> **Assignment**
Pictures are to be left out, and only the lines below starting at the one with "You are a computer-use" and ending at the one with "Image resolution: width=467" are to be reproduced, each exactly, both ends included.

> **Data excerpts**

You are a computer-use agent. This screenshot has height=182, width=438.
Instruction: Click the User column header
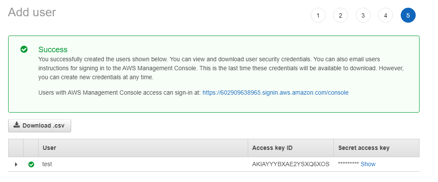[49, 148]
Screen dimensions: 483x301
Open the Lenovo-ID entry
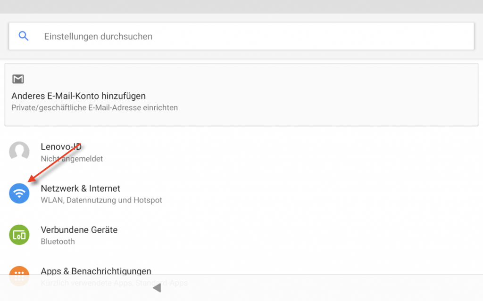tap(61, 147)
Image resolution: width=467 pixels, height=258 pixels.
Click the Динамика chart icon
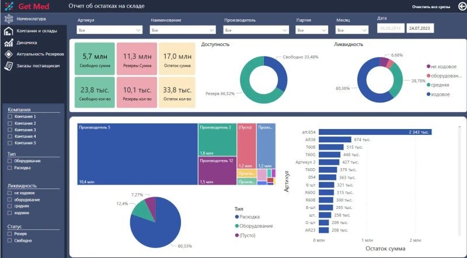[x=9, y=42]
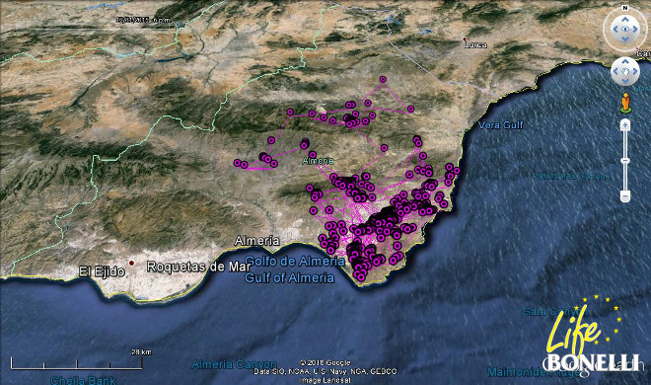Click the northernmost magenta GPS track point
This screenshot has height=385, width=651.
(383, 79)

---

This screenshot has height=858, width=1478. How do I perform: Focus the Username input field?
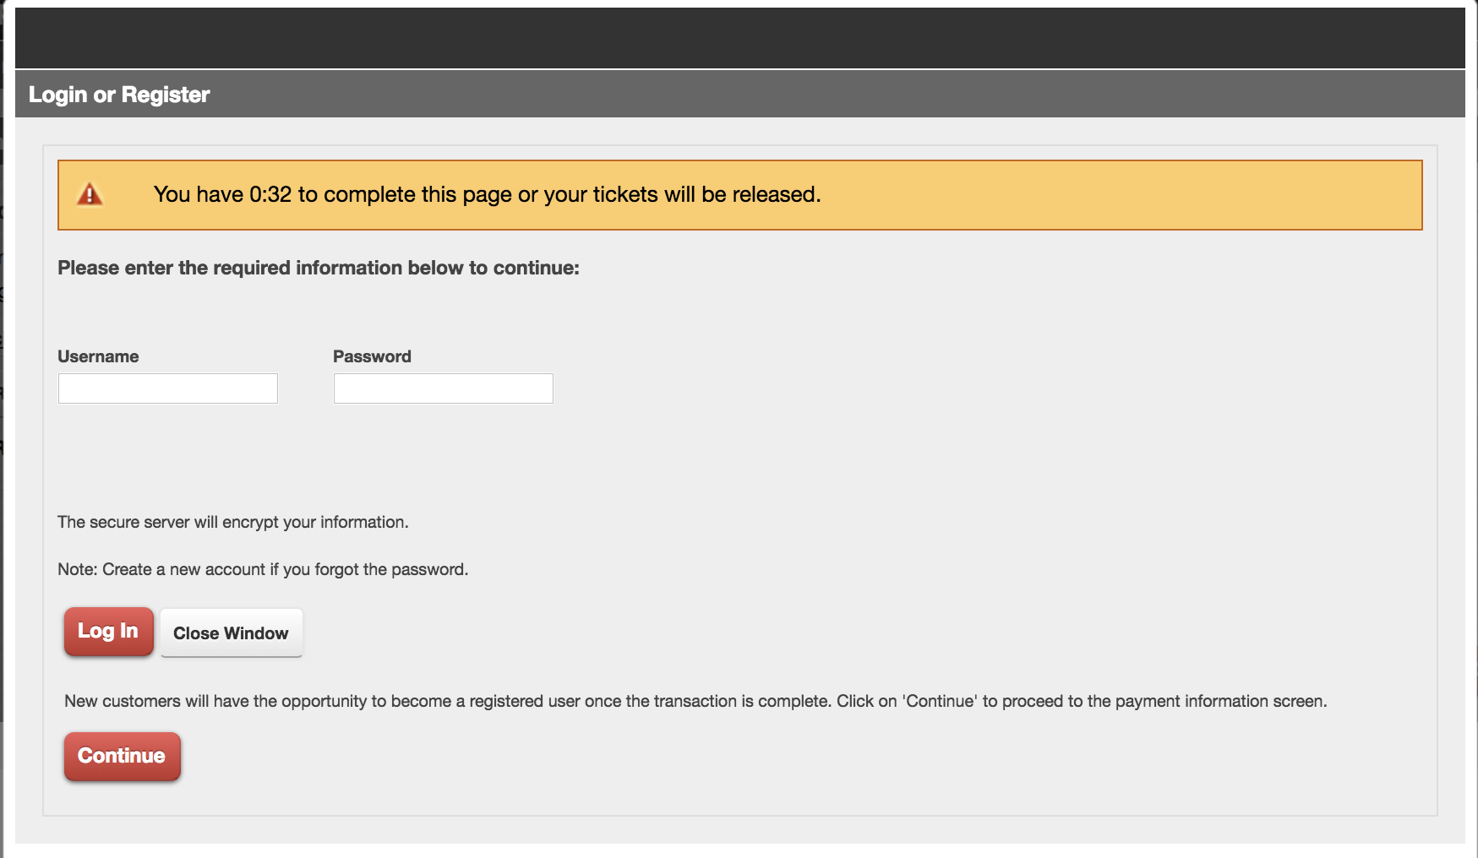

--

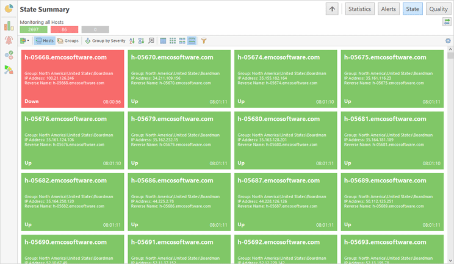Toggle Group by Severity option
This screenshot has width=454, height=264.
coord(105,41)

> **Written solution**
You are a computer-use agent. This screenshot has height=182, width=438.
Instruction: Click the User column header
[49, 148]
Screen dimensions: 483x301
Open the Lenovo-ID entry
tap(61, 147)
Image resolution: width=467 pixels, height=258 pixels.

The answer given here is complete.